Collected data entries:
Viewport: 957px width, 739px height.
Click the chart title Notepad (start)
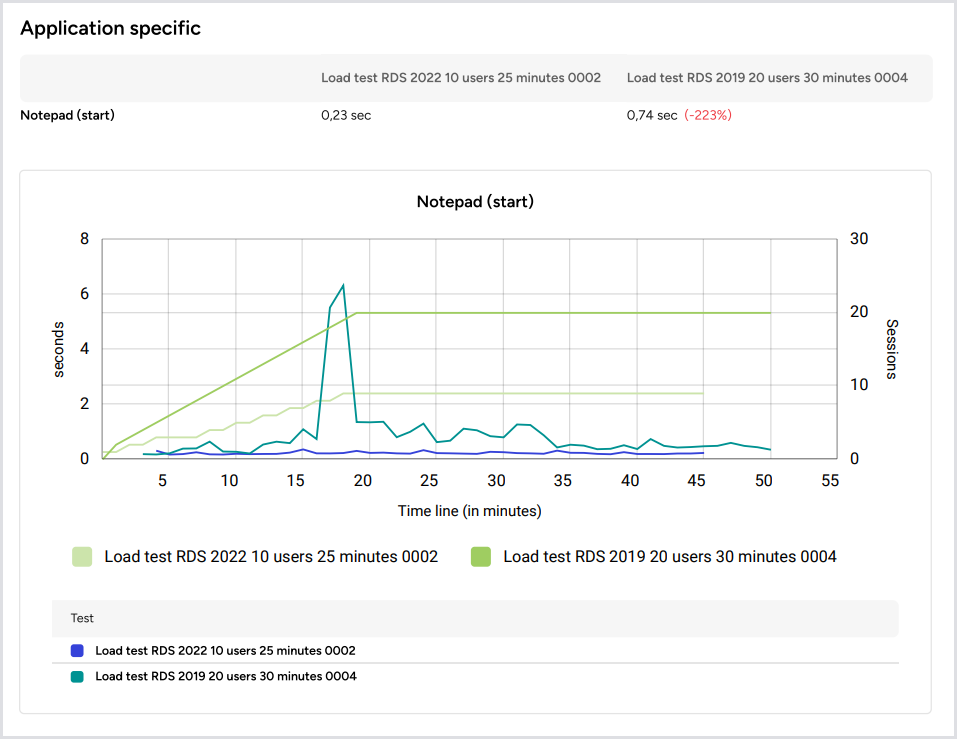click(474, 201)
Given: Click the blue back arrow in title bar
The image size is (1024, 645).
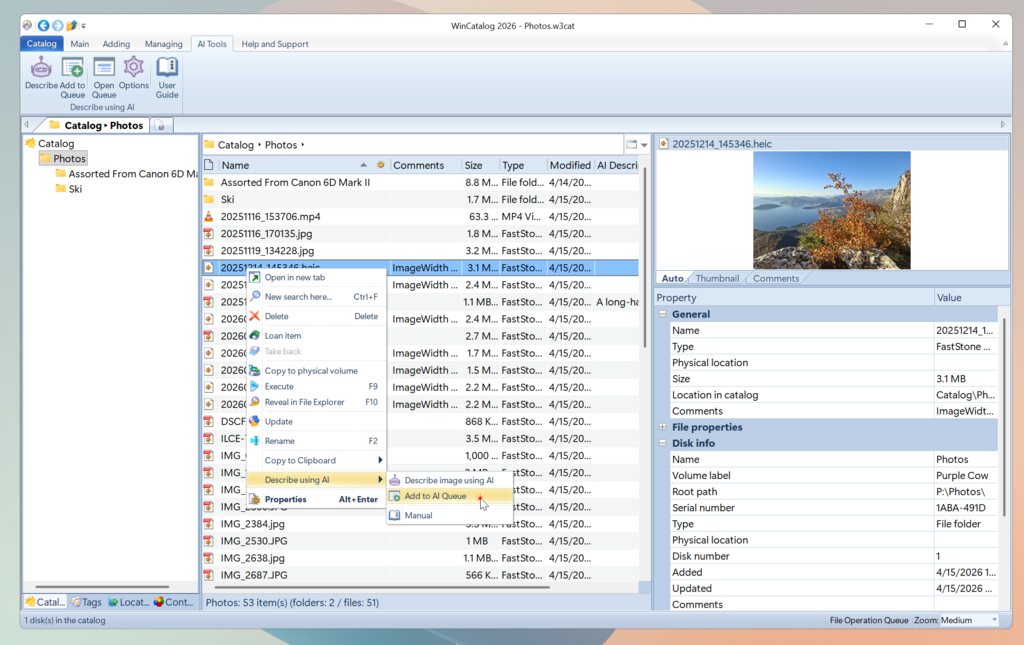Looking at the screenshot, I should pyautogui.click(x=44, y=24).
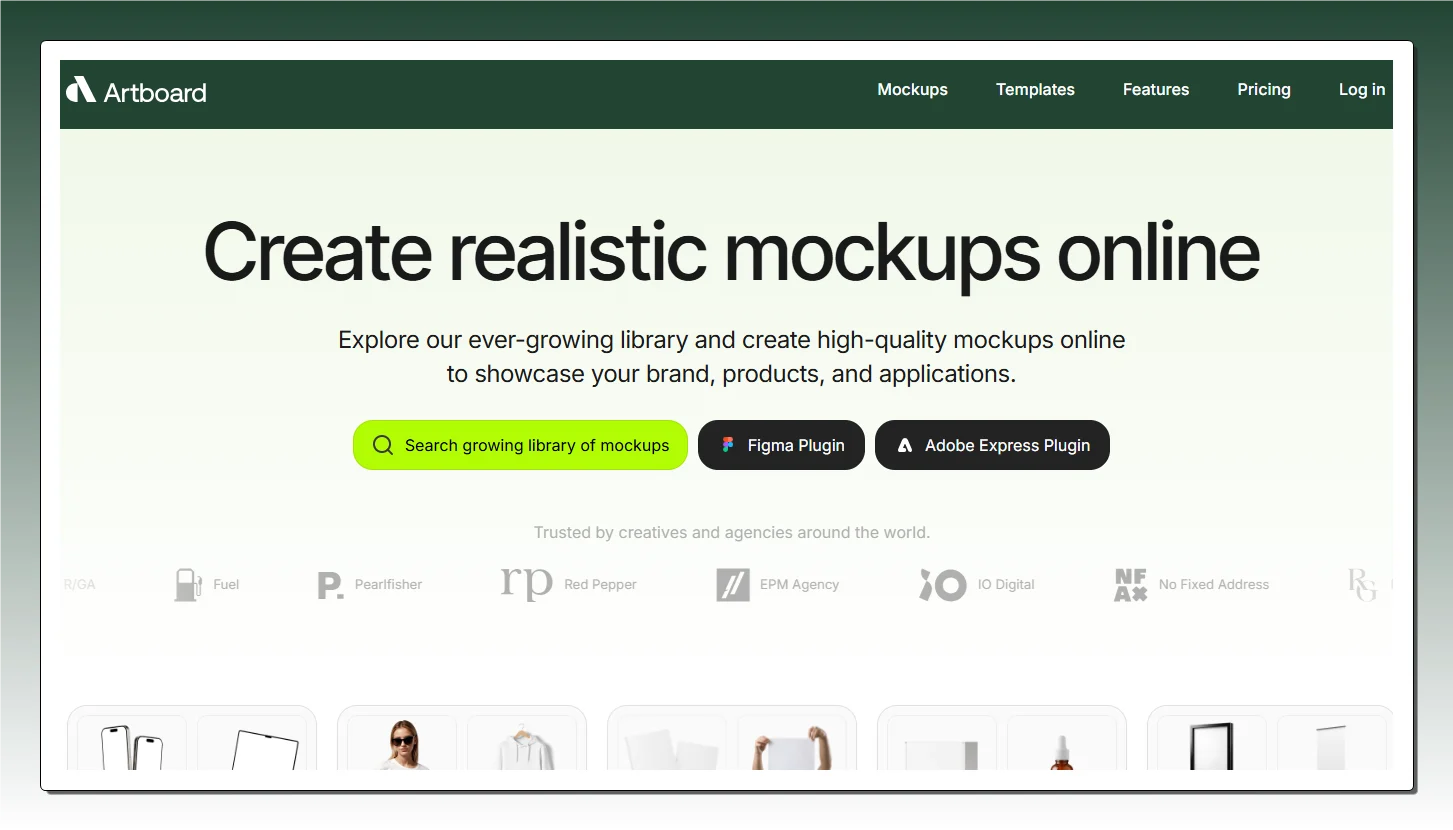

* **Problem requirements**: In the records above, find the line with "Click the chart title Notepad (start)" and copy from it through the last line exactly, without the pictures.

* **Solution to this problem**:
Click the chart title Notepad (start)
click(474, 201)
Given: Click the blue back arrow in title bar
The image size is (1024, 645).
Looking at the screenshot, I should pyautogui.click(x=44, y=24).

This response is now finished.